私にとっては一種「因縁」の書物です。2010年の秋に購入し、直後に読み始めたのですが、100頁を過ぎたあたり(全体で400頁超のうち)で放棄。数年後、再び最初から読み、今度は50頁を過ぎたあたりで放棄。更に数年後、また最初から読み、このときは全体を読了。コロナ禍が始まる前年か前々年には、英語の原書を取り寄せた上で、理解できない箇所は原文を参照するという仕方で、通読。今回は5度目のトライアルでした。

 

「闘技民主主義」の旗手(flag bearer)とされる著者の代表作。
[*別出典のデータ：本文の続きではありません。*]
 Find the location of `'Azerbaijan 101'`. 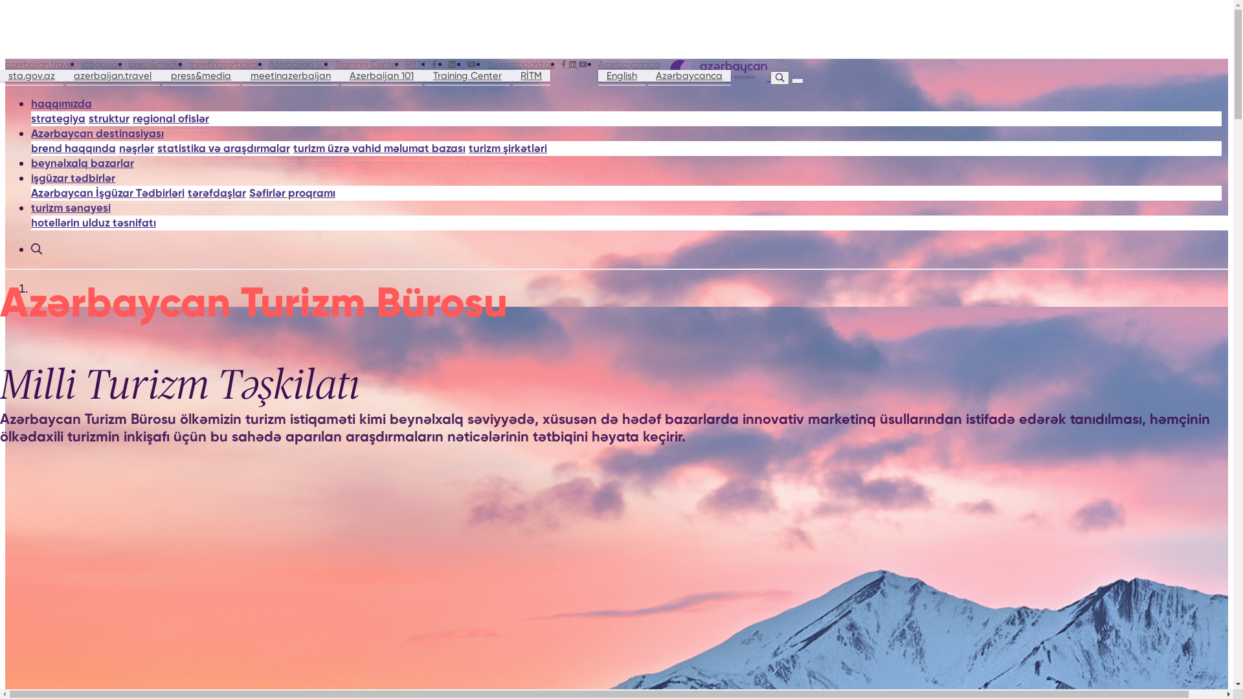

'Azerbaijan 101' is located at coordinates (297, 64).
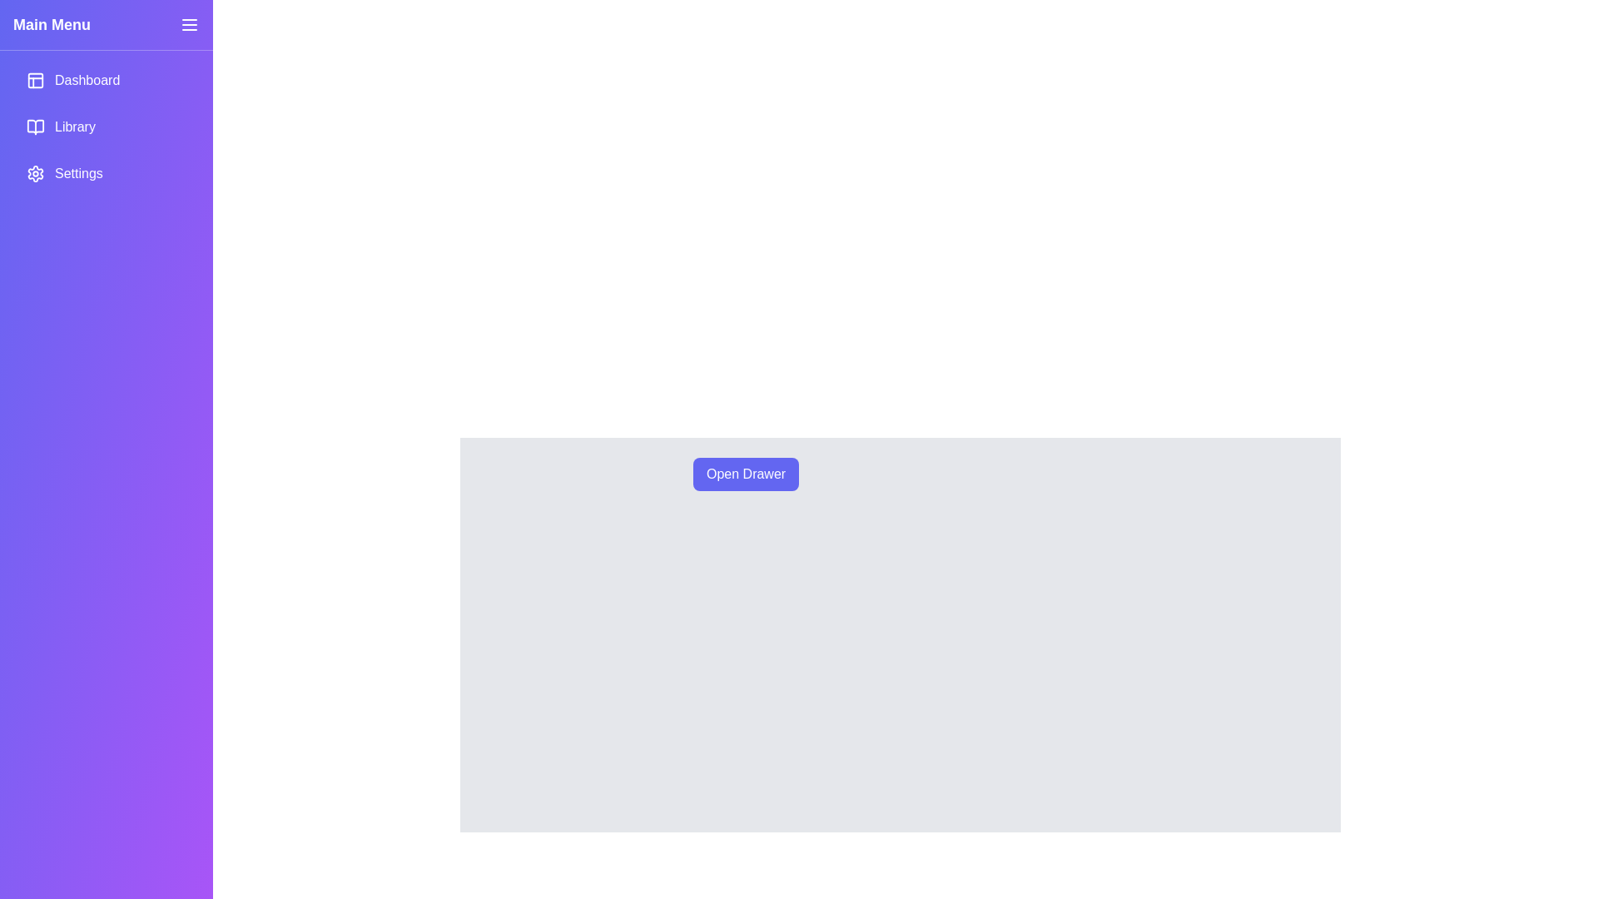  I want to click on the menu item Library from the drawer, so click(106, 126).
闘技者たちがアリーナで、互いに敵に対する敬意を抱きつつ正々堂々と闘うように、異なる立場、異なる意見を持った者たちが、互いに相手に対する敬意を忘れずに、正々堂々と議論することを民主主義の「規制理念」とします。

 

著者は、自己のアイデンティティを「真理」と考え、それと異なるアイデンティティ(=「差異」)、異なる慣習や思想・信条を持つ者たちを「悪」をみなして、征服もしくは改宗させようとする衝動を、人間にとって不可避的なものだと主張します。そうした前提の下、この衝動を緩和し(←「滅却」することは不可能なので)、「アゴーン(競争)的な敬意」を涵養するための倫理を探求するのが、本書です。

 

実は私は、この本について論文を書こうと計画しています。非常に難解なので、完成できるか否か分かりませんが、この夏休みに書き始めてみるつもりです。